Washington gardera 600 soldats en Syrie

Les Etats-Unis maintiendront finalement des militaires en Syrie, malgré la volonté affichée par le président Donald Trump de cesser les «guerres sans fin», selon le chef du Pentagone Mark Esper. «Nous sommes encore en train de retirer les troupes du nord-est de la Syrie», a déclaré le ministre américain de la Défense dans l'avion l'acheminant à Séoul, où il entame jeudi une tournée en Asie. «Nous y aurons finalement entre 500 et 600 soldats.»
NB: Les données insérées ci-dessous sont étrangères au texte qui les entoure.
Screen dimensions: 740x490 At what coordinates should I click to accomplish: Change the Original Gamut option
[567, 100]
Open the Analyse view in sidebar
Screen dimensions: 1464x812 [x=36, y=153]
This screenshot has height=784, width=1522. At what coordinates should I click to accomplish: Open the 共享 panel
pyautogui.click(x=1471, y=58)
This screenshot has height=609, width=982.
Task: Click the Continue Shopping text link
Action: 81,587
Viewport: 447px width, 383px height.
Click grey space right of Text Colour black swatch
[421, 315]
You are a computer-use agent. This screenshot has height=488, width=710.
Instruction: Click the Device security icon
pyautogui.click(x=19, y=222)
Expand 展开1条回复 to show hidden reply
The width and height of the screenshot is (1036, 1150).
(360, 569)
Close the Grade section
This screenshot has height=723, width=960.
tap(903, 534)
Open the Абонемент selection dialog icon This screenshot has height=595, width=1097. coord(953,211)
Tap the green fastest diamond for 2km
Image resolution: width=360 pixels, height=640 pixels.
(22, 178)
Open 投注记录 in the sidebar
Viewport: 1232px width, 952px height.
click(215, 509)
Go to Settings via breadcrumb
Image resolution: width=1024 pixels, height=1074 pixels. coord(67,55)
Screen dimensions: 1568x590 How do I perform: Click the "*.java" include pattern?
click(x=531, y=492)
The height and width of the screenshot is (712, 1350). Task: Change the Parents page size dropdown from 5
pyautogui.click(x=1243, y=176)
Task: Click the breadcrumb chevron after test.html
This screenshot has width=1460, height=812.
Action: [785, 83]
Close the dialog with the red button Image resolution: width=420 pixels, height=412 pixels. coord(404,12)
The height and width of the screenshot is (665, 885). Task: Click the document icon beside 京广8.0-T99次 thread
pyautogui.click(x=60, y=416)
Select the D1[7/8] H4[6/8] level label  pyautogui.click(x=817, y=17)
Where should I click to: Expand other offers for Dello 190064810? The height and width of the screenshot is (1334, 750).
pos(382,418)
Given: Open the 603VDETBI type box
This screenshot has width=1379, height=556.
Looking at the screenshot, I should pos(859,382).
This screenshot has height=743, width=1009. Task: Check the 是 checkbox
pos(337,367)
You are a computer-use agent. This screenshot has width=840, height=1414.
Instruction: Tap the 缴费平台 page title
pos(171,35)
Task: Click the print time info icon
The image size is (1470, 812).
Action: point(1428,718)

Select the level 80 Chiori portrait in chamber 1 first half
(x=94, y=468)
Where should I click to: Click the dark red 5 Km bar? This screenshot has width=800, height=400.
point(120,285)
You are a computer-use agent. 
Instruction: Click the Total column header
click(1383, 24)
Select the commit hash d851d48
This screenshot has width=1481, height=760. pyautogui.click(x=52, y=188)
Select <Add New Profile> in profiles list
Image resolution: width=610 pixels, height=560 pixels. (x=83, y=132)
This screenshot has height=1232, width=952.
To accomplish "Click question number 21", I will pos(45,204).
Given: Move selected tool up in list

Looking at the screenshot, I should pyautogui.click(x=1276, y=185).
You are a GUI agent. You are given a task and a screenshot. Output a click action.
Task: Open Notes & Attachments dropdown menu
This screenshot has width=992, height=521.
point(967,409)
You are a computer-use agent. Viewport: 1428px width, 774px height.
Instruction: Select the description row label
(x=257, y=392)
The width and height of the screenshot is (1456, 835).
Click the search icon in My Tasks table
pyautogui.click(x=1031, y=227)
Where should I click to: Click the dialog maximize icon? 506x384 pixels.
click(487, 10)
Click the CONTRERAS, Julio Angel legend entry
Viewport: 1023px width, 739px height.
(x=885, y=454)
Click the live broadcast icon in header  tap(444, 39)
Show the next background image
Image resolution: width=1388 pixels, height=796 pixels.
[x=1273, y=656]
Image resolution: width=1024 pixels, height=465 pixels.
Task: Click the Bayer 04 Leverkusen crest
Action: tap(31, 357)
Alors qu'on lui demandait si ce nombre comprenait les quelque 200 soldats déployés sur la garnison d'Al-Tanf (sud), à la frontière avec la Jordanie, Mark Esper a expliqué qu'il ne parlait que du nord-est de la Syrie, où Donald Trump a désormais chargé le Pentagone de sécuriser les champs de pétrole. «Dans tout le pays, ça fait à peu près 600», a-t-il conclu.

Un responsable militaire américain avait indiqué la semaine dernière à l'Agence France-Presse (AFP) que le nombre de soldats américains déployés en Syrie restait à peu près stable, à un peu moins d'un millier, ajoutant que le retrait du nord se poursuivait. Mark Esper a souligné que les chiffres pourraient encore changer, notamment si des alliés européens renforçaient leurs effectifs dans le pays.